* **PROBLEM TO WORK ON**: Pull out each line in the entries below that contains the string "with". Letter case matters.

Dataset records:
□ □ □ □ □
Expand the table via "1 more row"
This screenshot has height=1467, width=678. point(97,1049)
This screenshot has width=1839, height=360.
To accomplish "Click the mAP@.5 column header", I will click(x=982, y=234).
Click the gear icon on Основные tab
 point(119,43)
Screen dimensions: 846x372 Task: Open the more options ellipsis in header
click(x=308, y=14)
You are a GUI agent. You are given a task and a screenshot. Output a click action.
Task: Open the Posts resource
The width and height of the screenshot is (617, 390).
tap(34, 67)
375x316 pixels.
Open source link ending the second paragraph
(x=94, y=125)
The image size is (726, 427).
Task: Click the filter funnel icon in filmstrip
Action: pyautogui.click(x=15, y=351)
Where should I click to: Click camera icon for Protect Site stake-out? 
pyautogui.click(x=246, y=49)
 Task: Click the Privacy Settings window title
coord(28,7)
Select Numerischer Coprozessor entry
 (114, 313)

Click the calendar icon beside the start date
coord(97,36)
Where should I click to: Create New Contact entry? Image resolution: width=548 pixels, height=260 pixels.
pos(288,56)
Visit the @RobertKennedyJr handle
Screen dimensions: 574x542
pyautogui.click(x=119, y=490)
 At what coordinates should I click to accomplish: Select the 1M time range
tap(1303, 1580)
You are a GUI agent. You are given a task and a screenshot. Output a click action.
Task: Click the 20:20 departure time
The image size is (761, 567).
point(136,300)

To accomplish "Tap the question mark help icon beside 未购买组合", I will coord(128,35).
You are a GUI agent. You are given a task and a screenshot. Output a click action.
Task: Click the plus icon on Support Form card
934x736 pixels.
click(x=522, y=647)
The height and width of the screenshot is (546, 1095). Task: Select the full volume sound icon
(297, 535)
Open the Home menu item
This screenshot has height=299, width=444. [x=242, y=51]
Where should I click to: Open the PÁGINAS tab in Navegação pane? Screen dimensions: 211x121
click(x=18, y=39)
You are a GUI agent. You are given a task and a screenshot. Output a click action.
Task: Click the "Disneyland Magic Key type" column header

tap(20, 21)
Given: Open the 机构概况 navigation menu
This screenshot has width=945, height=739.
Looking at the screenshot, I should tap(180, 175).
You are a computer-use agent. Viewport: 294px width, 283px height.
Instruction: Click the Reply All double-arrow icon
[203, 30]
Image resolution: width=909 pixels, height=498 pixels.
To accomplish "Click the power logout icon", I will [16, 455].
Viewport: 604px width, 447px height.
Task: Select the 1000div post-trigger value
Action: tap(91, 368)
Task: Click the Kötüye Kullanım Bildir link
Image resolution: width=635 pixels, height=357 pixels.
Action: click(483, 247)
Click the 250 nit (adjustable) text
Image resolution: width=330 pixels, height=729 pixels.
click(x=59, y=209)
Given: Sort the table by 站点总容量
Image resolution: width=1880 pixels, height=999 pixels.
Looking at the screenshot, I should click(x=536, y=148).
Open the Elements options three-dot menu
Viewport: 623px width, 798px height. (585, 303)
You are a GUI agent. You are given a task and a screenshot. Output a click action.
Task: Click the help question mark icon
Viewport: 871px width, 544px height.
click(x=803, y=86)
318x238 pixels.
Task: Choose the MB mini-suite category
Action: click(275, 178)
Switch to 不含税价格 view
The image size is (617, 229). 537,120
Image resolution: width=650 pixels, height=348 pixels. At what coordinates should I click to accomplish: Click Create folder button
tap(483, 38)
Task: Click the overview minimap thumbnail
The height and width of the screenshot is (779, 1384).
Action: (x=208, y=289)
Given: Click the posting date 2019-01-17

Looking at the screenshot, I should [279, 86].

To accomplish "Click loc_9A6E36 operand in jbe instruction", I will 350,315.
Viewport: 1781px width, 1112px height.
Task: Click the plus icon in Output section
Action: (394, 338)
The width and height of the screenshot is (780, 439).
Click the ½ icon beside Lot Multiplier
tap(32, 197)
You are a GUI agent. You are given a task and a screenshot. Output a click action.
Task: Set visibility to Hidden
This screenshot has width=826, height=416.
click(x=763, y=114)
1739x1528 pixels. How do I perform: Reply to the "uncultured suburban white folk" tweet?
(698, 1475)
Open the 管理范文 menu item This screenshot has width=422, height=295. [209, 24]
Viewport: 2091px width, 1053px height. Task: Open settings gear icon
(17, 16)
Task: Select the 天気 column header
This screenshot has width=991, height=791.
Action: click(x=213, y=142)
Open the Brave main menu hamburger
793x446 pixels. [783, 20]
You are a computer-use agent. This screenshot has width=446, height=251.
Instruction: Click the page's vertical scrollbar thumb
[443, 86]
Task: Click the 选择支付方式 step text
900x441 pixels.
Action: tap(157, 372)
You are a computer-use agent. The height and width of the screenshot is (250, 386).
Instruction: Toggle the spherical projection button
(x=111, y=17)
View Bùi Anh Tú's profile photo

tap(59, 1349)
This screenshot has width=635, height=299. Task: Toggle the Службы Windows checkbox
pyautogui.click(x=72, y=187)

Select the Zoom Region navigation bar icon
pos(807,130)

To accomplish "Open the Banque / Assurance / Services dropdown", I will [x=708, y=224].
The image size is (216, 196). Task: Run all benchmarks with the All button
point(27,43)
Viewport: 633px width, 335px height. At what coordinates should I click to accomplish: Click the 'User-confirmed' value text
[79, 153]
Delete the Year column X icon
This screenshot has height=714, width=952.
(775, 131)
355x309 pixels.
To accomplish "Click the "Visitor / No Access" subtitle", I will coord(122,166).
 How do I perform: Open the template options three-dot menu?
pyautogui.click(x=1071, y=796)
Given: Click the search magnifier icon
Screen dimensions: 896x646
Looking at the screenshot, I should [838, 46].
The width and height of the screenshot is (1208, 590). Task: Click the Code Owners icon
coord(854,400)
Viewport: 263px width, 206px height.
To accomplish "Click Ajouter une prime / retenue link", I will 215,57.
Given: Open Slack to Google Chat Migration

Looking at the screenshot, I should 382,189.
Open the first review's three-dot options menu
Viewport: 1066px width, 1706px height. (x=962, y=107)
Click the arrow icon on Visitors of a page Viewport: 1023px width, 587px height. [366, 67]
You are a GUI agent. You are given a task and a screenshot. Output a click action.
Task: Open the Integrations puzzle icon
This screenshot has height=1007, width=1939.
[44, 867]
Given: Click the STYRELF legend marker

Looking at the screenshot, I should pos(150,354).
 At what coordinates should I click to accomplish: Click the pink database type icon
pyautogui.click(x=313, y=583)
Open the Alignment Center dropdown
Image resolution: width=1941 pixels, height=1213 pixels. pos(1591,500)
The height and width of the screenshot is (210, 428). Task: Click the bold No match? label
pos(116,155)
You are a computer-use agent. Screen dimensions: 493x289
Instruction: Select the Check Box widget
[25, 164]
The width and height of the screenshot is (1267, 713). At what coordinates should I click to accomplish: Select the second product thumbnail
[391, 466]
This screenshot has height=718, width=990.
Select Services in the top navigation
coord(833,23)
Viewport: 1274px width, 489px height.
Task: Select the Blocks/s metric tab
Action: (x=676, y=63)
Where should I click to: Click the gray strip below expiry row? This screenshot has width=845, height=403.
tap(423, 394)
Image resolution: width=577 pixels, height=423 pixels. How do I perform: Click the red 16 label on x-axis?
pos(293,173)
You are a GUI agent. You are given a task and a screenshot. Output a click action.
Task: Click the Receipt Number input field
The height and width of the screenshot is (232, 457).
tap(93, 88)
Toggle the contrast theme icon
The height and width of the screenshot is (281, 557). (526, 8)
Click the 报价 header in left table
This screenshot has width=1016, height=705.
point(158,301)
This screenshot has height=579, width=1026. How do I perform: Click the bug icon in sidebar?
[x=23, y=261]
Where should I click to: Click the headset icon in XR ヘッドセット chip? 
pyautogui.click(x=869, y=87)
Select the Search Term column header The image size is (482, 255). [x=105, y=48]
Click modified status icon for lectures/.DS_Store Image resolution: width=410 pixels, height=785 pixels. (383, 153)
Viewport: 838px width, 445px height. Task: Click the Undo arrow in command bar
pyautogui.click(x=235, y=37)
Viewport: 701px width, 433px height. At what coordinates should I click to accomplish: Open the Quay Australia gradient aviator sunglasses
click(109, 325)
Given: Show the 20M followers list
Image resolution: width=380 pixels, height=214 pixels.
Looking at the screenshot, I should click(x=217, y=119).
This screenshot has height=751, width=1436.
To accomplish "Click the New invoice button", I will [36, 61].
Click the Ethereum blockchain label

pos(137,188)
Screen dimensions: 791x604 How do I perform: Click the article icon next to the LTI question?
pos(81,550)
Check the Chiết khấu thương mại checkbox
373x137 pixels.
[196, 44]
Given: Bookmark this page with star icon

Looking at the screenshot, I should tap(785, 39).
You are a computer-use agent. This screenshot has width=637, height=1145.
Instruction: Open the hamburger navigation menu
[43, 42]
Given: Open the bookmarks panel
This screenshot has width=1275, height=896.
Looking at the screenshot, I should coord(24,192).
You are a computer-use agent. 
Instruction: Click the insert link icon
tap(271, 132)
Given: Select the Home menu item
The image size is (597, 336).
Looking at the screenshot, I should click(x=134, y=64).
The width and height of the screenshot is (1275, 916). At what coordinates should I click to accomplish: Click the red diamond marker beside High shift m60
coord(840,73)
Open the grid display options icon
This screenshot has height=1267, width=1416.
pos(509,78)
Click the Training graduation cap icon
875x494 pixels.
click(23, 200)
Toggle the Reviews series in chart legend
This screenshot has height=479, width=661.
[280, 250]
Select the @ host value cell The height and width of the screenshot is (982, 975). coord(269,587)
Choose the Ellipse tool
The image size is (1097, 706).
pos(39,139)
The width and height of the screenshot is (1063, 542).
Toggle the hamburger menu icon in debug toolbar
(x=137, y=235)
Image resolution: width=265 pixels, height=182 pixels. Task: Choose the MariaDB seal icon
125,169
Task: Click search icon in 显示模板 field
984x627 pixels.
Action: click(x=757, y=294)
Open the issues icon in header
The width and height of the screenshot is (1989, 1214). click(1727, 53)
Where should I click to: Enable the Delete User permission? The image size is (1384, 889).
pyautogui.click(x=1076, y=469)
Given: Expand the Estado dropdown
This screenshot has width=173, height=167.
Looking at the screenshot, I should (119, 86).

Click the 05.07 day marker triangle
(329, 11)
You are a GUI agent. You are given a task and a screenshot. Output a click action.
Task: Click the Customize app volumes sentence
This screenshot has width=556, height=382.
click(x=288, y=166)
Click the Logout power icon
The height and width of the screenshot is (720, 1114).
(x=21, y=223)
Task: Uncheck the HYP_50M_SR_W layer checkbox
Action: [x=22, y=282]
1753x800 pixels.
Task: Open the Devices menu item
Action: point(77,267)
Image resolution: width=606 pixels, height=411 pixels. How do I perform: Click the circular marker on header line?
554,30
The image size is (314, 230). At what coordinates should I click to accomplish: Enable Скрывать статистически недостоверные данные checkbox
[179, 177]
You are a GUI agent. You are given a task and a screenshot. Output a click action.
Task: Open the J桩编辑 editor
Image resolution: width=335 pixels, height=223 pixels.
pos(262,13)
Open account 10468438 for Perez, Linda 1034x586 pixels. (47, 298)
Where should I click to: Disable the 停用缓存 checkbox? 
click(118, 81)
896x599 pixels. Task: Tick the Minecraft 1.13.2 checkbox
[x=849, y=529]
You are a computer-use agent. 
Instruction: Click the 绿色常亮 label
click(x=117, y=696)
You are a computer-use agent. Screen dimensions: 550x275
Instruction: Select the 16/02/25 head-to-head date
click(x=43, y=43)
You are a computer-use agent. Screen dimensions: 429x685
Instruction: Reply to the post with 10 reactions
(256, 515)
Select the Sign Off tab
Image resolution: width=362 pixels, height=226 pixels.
□ □ □ □ □
* **PROBLEM SOLUTION**:
The image size is (216, 196). Task: Run all benchmarks with the All button
Given: Bookmark this page with star icon
Instruction: Reply to the post with 10 reactions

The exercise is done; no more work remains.